Principes thérapeutiques au long cours

  • La prévention des infections potentiellement graves implique :
    • une vaccination ciblée (en plus du calendrier vaccinal habituel) :
      • pneumococcique (Pneumo 23®) et méningococcique ACYW135,
      • antigrippale annuelle en période hivernale (si âge > 6 mois),
      • contre l’hépatite A et la typhoïde en cas de voyage en zone d’endémie ;
    • une antibioprophylaxie antipneumococcique :
      • par pénicilline V (Oracilline®) en prise quotidienne,
      • à partir de l’âge de 2 mois et jusqu’à au moins l’âge de 5–10 ans.
  • La prévention des risques de majoration de l’anémie implique :
    • une supplémentation en acide folique (5 mg/j) ;
    • une supplémentation en fer seulement en cas de carence martiale avérée.
  • La prescription d’un éventuel programme d’échanges transfusionnels ou d’hydroxyurée est du ressort de spécialistes.

Suivi

Un réseau de soins doit être organisé autour de l’enfant drépanocytaire.

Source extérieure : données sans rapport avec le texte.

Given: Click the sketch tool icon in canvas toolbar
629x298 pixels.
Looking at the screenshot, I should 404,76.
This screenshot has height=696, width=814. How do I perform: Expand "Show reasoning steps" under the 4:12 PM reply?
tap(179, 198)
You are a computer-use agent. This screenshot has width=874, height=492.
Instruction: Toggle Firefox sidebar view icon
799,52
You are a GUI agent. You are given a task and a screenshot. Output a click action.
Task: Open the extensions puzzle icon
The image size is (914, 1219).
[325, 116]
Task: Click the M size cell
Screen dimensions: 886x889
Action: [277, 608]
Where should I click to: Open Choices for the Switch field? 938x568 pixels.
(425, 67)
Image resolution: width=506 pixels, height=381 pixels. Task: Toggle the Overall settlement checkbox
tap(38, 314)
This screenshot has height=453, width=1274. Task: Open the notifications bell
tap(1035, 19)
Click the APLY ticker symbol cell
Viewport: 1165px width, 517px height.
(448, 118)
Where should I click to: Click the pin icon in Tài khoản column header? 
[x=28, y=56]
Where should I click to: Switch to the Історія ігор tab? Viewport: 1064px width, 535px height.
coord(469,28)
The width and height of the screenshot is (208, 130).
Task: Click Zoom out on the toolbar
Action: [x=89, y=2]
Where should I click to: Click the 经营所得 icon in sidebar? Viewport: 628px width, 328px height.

Le carnet de santé doit mentionner le diagnostic de drépanocytose, le chiffre d’hémoglobine de base et le dernier bilan hématologique (NFS et réticulocytes), la carte de groupe sanguin, le dosage du G6PD, la taille de la rate, les traitements quotidiens, les coordonnées du médecin référent.

Une consultation trimestrielle est recommandée avec un médecin spécialisé.

Un bilan paraclinique annuel est recommandé :

  • de manière systématique :
    • NFS, réticulocytes, bilan martial, sérologie parvovirus,
    • ionogramme sanguin, bilan phosphocalcique, bilan hépatique, microalbuminurie ;
  • selon l’âge de l’enfant :
    • à partir de l’âge de 12–18 mois : échographie-Doppler transcrânienne,
    • à partir de l’âge de 3 ans : radiographie de thorax, échographie abdominale,
    • à partir de l’âge de 6 ans : ECG, échographie cardiaque, radiographie de bassin,
    • à partir de l’âge de 10 ans : bilan ophtalmologique.

La drépanocytose est une maladie prise en charge à 100 %.

L’information et l’éducation thérapeutique des enfants, ainsi que des parents et enseignants sont capitales. On retient comme objectifs : la compréhension de la maladie et des facteurs déclenchants, la connaissance des moyens thérapeutiques des CVO, le repérage des symptômes nécessitant une consultation médicale urgente, la bonne observance du traitement au long cours.

Suivi spécialisé régulier de l’enfant drépanocytaire.